Ask me no questions and you will be told no lies. If you still want to know how this adaptation of Dickens’ Great Expectations is, well, you asked for it.
Fitoor spares nothing, and no one, as it annihilates anything and everything that was beautiful and sacred in the source novel and the milieu this adaptation is set in. For the most part, this massacre is orchestrated by a disastrously miscast Katrina Kaif while some part of the blame should deservedly reach the doors of Aditya Roy Kapoor and Tabu (yes, the lady can misfire too).
Noor is a young boy who loses his sister to a bomb in Srinagar. He grows up to be a painter, gifted one on the cusp of eternal fame types, who is sent to Delhi by an undisclosed benefactor where he becomes an over night sensation and an example to how free and happy Kashmir and its people are in India. It is here that he meets his childhood crush and one true love Firdaus, Katrina, who now reciprocates his feelings. The Havisham of the tale, Tabu both prevents and goads Noor to fall for Firdaus in what is written to be a devastating affair.
Devastating it indeed is, unfortunately for all the wrong reasons.
Abhishek Kapoor mounts the film exquisitely. We see Kashmir as a painting, every frame like a screen saver on the latest Mac. The opulence, the grandeur, the clothes, everything is picture perfect. The good things end with that sadly, for the lead pair of this intense love story is a case study in one note expression acting.

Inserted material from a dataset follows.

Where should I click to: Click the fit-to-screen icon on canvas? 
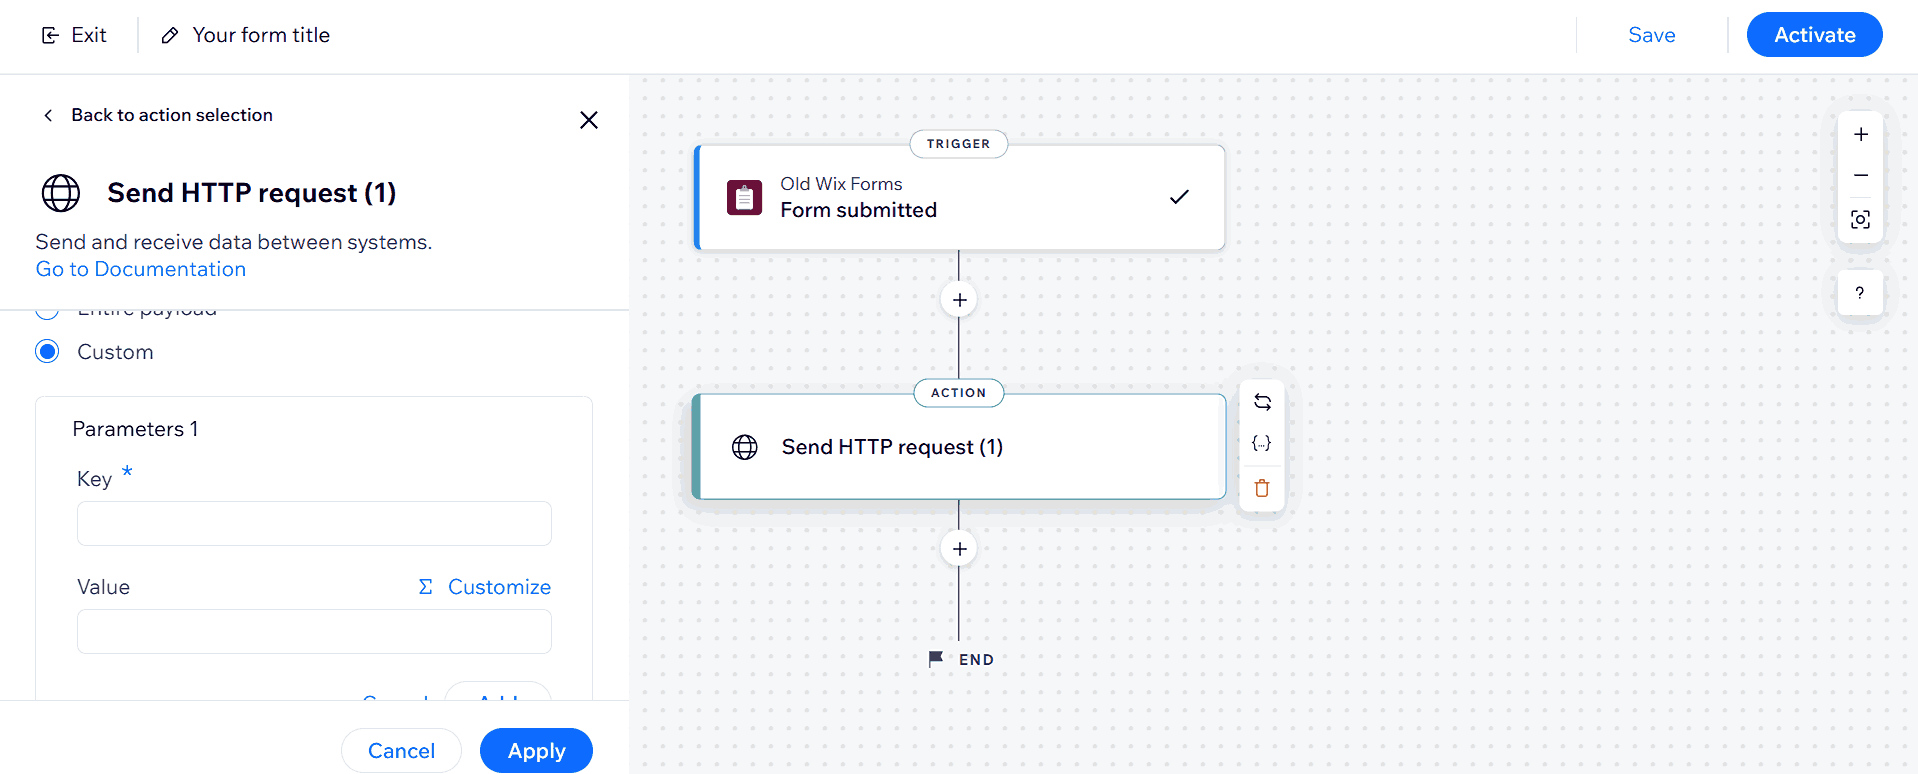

Katrina,red hair and porcelain beauty notwithstanding, just cannot portray a single expression on that blank face of hers. Pain, longing, aching for love, anger, everything is just one blank stare into oblivion for her. Coupled with the atrocious criminal diction, where a simple Noor goes to a Knor! Aditya Roy Kapoor matches Katrina note to note, being as wooden as a mannequin as he gets out of every piece of clothing he starts the scene with as if it were a cruse not to be able to handle fabric on his skin. Tabu is saddled with weirdly written parts, which she fumbles and struggles to make sense of. She is overly made up, overly decked, overly verbose and aloof. One yearns for the simplicity she brought to her part in Haider that would have suited this part a lot too. Ajay Devgn in a cameo is the only bearable act here.
What should have been an intense tale of love ends up being a never ending slog fest, even the lissom music in the OST gets replaced by OTT background score killing whatever little joy there was in this enterprise.
It is not that tough to make a film sometimes one wonders. The first step should be to find actors,who can act, not hero and heroine. This basic flaw costs Fitoor any hope of redemption. Stay clear.